Dataset excerpts
-*-

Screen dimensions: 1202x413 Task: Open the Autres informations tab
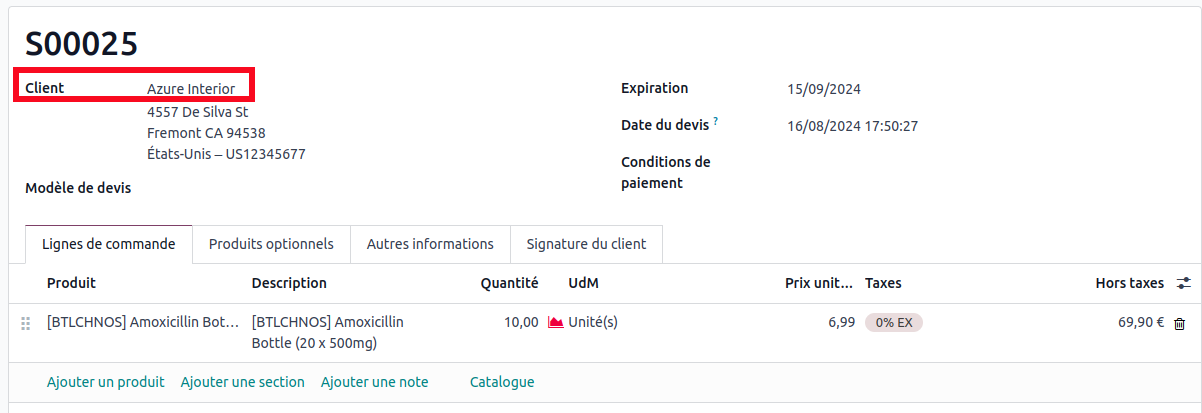coord(430,244)
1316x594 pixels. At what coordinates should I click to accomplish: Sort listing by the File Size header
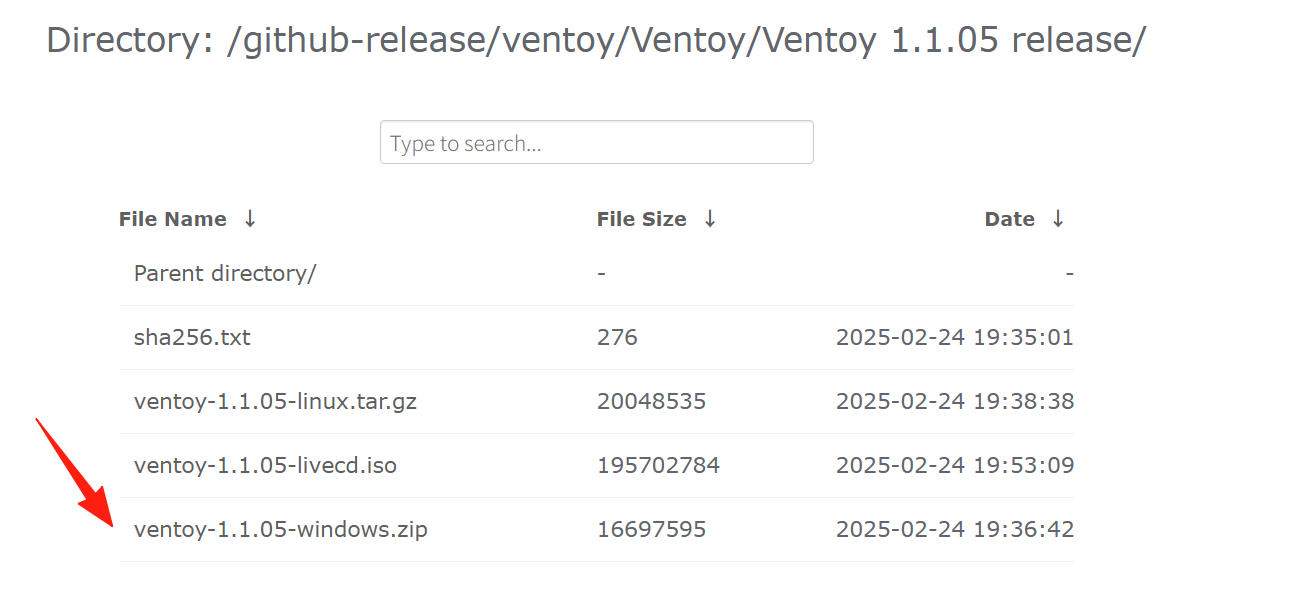[x=642, y=219]
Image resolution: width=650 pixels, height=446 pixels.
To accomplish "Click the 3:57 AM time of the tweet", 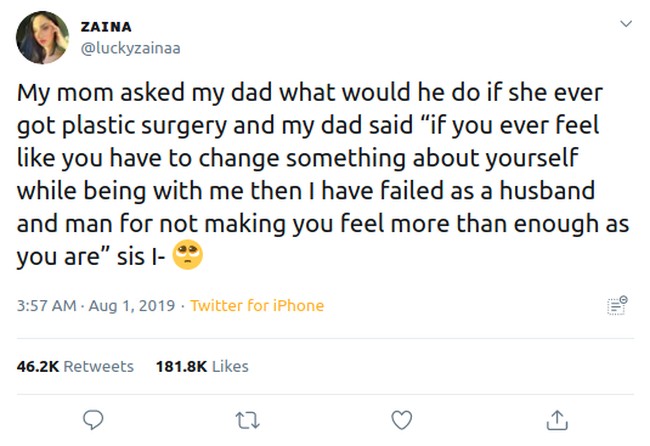I will click(46, 306).
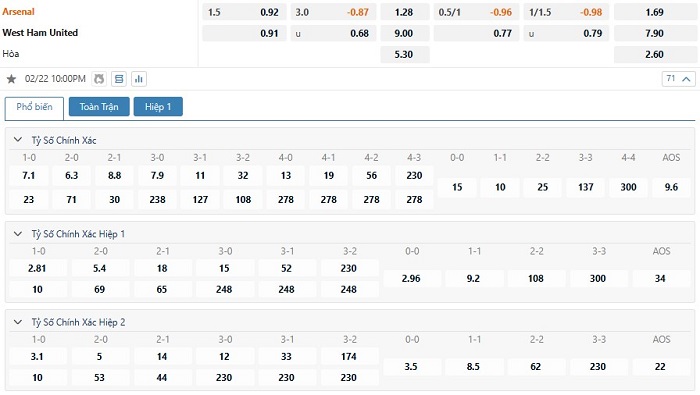Switch to the Hiệp 1 tab
Viewport: 700px width, 395px height.
point(158,107)
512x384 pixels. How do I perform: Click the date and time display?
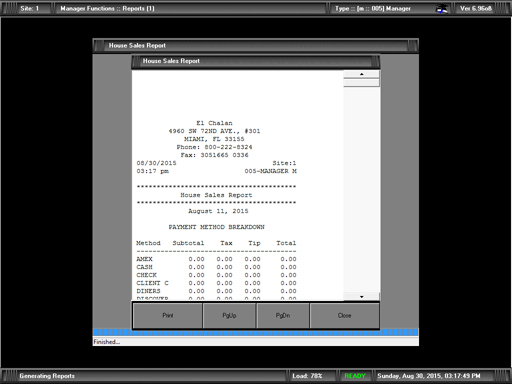click(x=429, y=376)
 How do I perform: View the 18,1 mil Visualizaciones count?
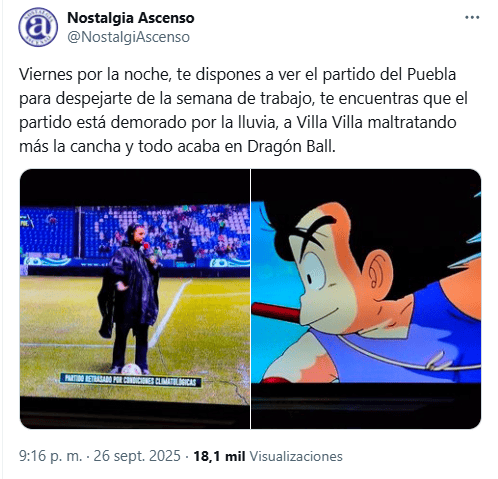268,456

-*-

REQUIRED WORK. In the copy, include exactly the lines from the one containing "How do I perform: View" through the last line of the records, and no pictures or other text.

WRITTEN SOLUTION.
 How do I perform: View the 18,1 mil Visualizaciones count?
268,456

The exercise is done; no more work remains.